__Material to process__:
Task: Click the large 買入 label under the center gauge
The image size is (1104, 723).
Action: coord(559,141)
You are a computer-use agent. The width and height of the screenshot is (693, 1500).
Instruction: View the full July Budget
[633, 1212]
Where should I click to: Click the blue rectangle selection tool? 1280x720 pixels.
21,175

==

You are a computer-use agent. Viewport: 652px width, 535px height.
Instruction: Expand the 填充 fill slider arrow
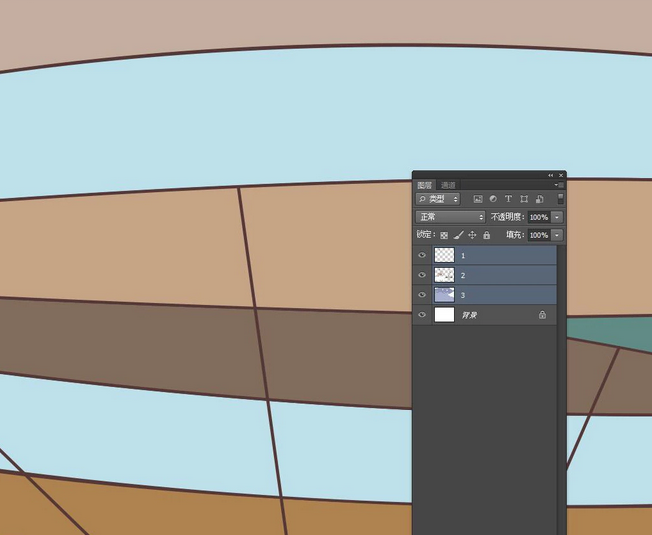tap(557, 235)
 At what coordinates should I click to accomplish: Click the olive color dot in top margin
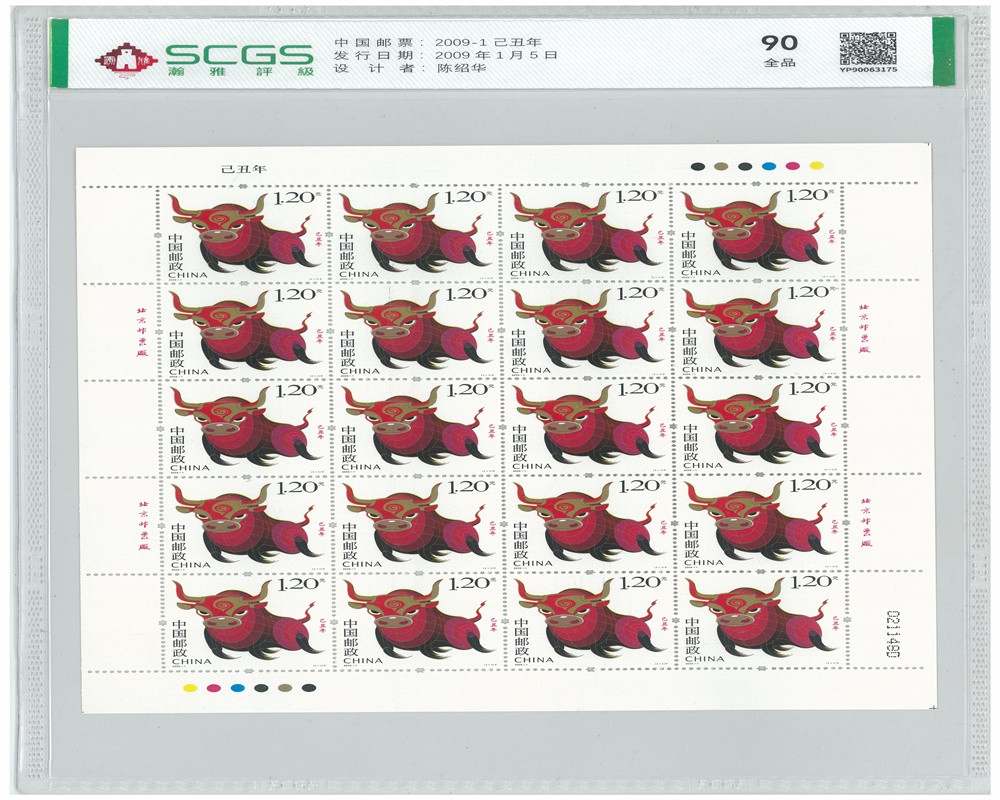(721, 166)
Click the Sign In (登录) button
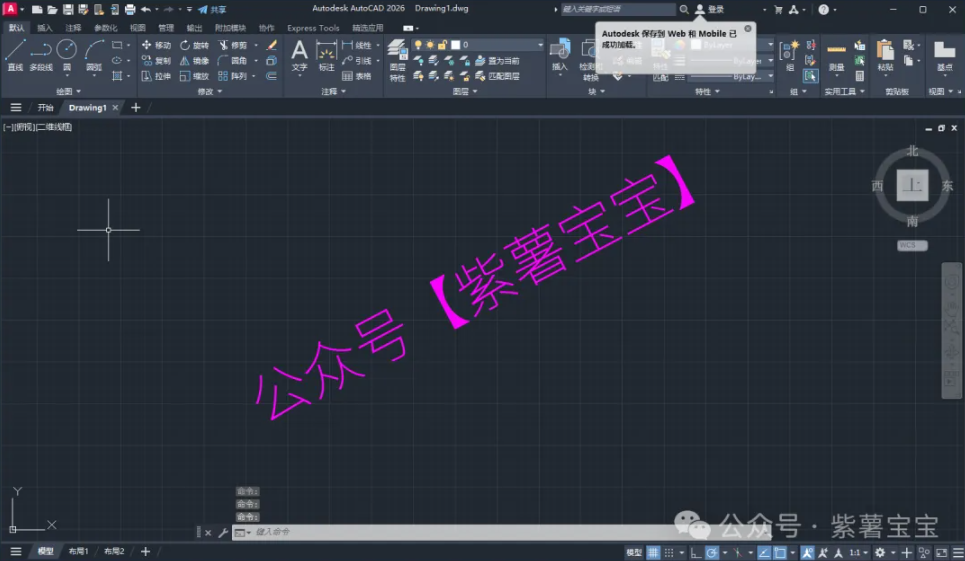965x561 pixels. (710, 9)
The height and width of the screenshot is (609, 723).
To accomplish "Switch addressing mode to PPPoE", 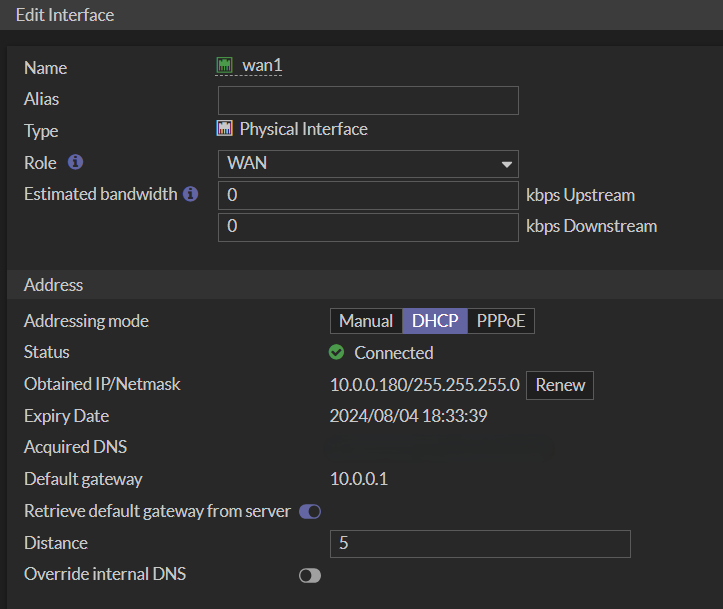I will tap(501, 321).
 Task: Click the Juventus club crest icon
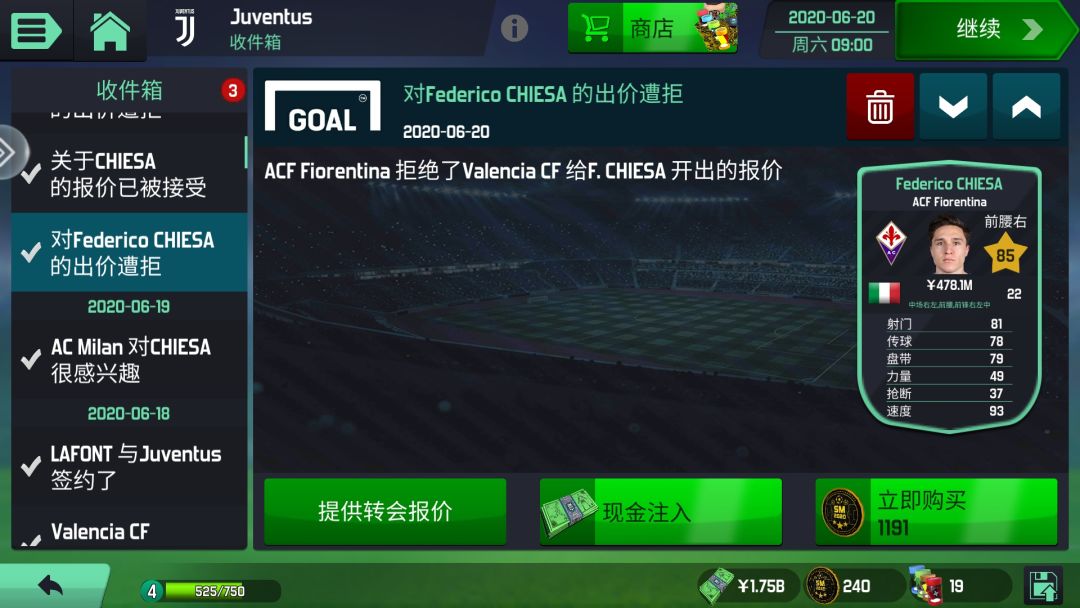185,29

...

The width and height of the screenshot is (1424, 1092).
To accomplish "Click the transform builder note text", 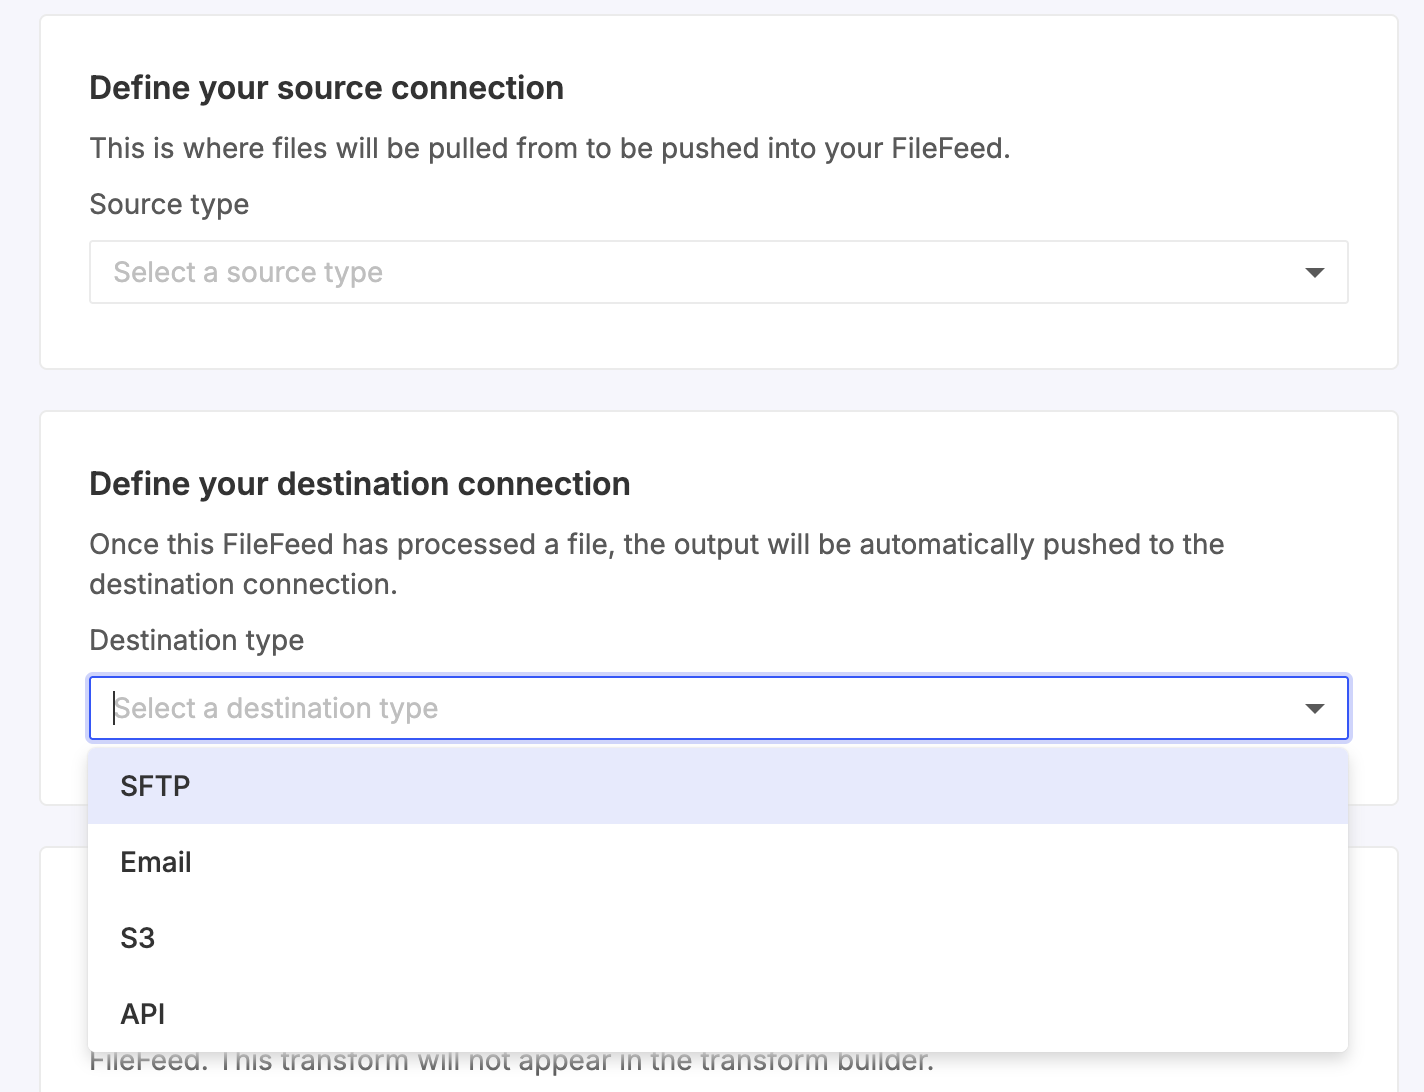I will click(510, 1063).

__Work instruction__: Pull out each line of the listing that holds the string "height".

__Written reply__:
You are a computer-use agent. The width and height of the screenshot is (693, 1500).
You are a computer-use agent. Viewport: 652px width, 535px height.
The height and width of the screenshot is (609, 723).
The width and height of the screenshot is (1424, 1092).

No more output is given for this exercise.